The Court has authority to reconsider its prior, non-final orders pursuant to Rule 54(b) of the Federal Rules of Civil Procedure. It is not bound by the strictures of Fed.R.Civ.P. 59 or 60; its revisory authority is essentially unfettered. See, e.g., Moses H. Cone Memorial Hosp. v. Mercury Constr. Corp., 460 U.S. 1, 12, 103 S. Ct. 927, 74 L. Ed. 2d 765 (1983) ("every order short of a final decree is subject to reopening at the discretion of the district judge"). Reconsideration is especially appropriate where, as here, a federal court sitting in a diversity of citizenship case is confronted by an intervening decision of the state court which changes applicable law in the case. See Vandenbark v. Owens-Illinois Glass Co., 311 U.S. 538, 543, 61 S. Ct. 347, 85 L. Ed. 327 (1941) ("[T]he dominant principle is that nisi prius and appellate tribunals alike should *559 conform their orders to the state law as of the time of the entry. Intervening and conflicting decisions will thus cause the reversal of judgments which were correct when entered."). The federal court is obliged to apply substantive state law regardless of whether the pronouncement of state law is made by the state's highest court or by an intermediate appellate court. See id. at n. 21. The federal court may not disregard its obligation unless "`persuasive data'" indicate that the highest court of the state would decide other than as the intermediate appellate court has decided. Assicurazioni Generali, S.p.A. v. Neil, 160 F.3d 997, 1002 (4th Cir.1998) (quoting West v. American Tel & Tel Co, 311 U.S. 223, 237, 61 S. Ct. 179, 85 L. Ed. 139 (1940)).

III.

In this case, Maryland's intermediate appellate court has issued a ruling which directly conflicts with this Court's ruling on the allocation of risk issue as it applies to progressive asbestos damage cases. As stated by that court:

(1) the obligation to indemnify the insured under the circumstances of this case, which involves continuing asbestos product property damage, is to be prorated among all carriers based on their time on the risk, (2) the "joint and several" or "all sums" allocation method is incompatible with the injury-in-fact/continuing trigger that is applicable to the case at bar, (3) an insured who elects not to carry liability insurance for a period of time, either by electing to be self-insured, or by purchasing a policy which withholds coverage pursuant to a particular exclusion, as in the case of the products hazard exclusions found in this case, will be liable for the prorated share that corresponds to periods of self-insurance or no coverage. . . .

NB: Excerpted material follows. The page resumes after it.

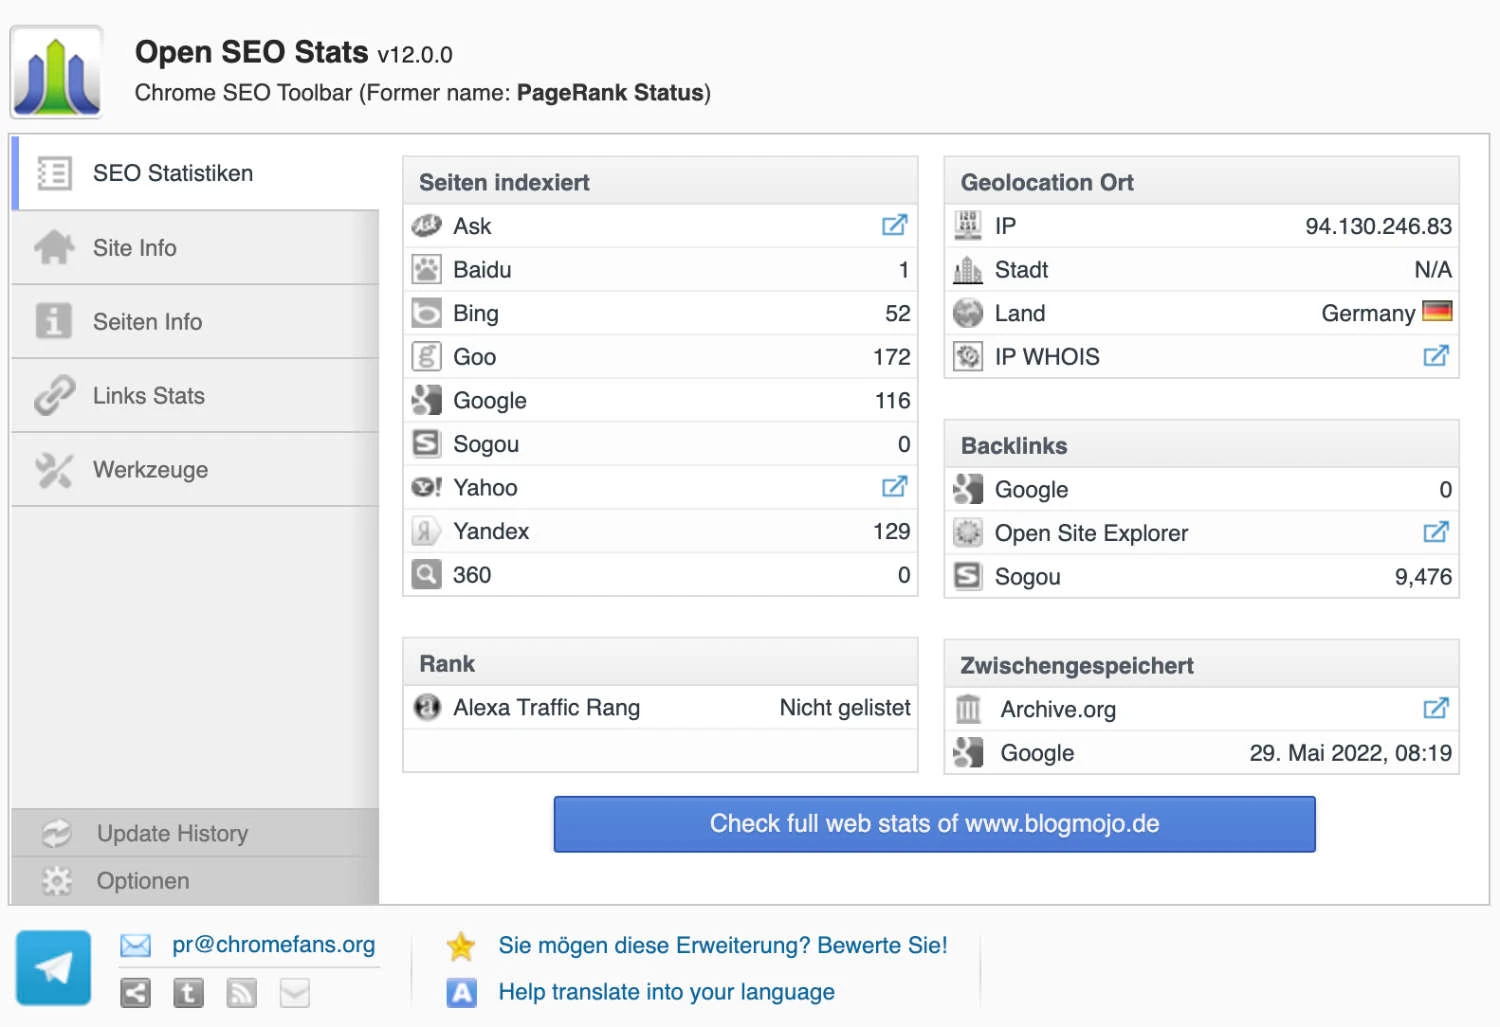Open the IP WHOIS lookup link

click(x=1436, y=355)
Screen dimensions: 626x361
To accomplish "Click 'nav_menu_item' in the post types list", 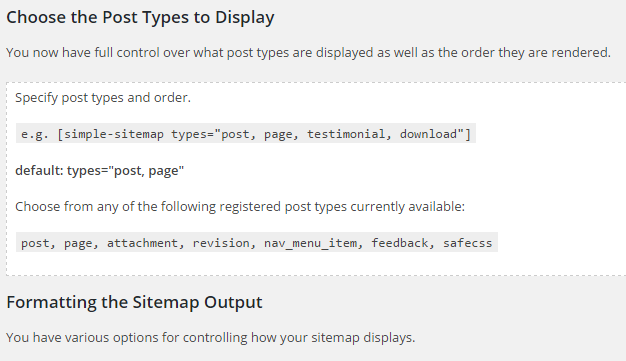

Utica Mutual, 802 A.2d at 1080-81.

The Court is unpersuaded by the Intervenors' attempts to distinguish or otherwise lessen the import of Utica Mutual. No "persuasive data" have been offered to indicate that the Maryland Court of Appeals would reach a conclusion contrary to that of the Court of Special Appeals. Accordingly, the Court will GRANT Travelers' Motion for Reconsideration and will adopt the allocation ruling of Utica Mutual. The Court deems it neither necessary nor appropriate to reconsider the other rulings it made in the February 20, 2002 Order, as the Intervenors have requested. The allocation of risk issue was only one of several discrete issues the Court dealt with in its Opinion. The Court's decision as to that issue in no way affected its decision on any other.

Summing up, the Court now adopts the time on-the-risk analysis posited by the Maryland Court of Special Appeals in the Utica Mutual case, with the consequence that Wallace & Gale will be responsible for a prorated share for any period in which it may have been uninsured.

A separate Order implements this Memorandum Opinion.[1]

NOTES

[1] Since it appears that all outstanding motions or triable issues have now been resolved, the Court also intends to enter a Final Order of Judgment pursuant to Fed.R.Civ.P. 58.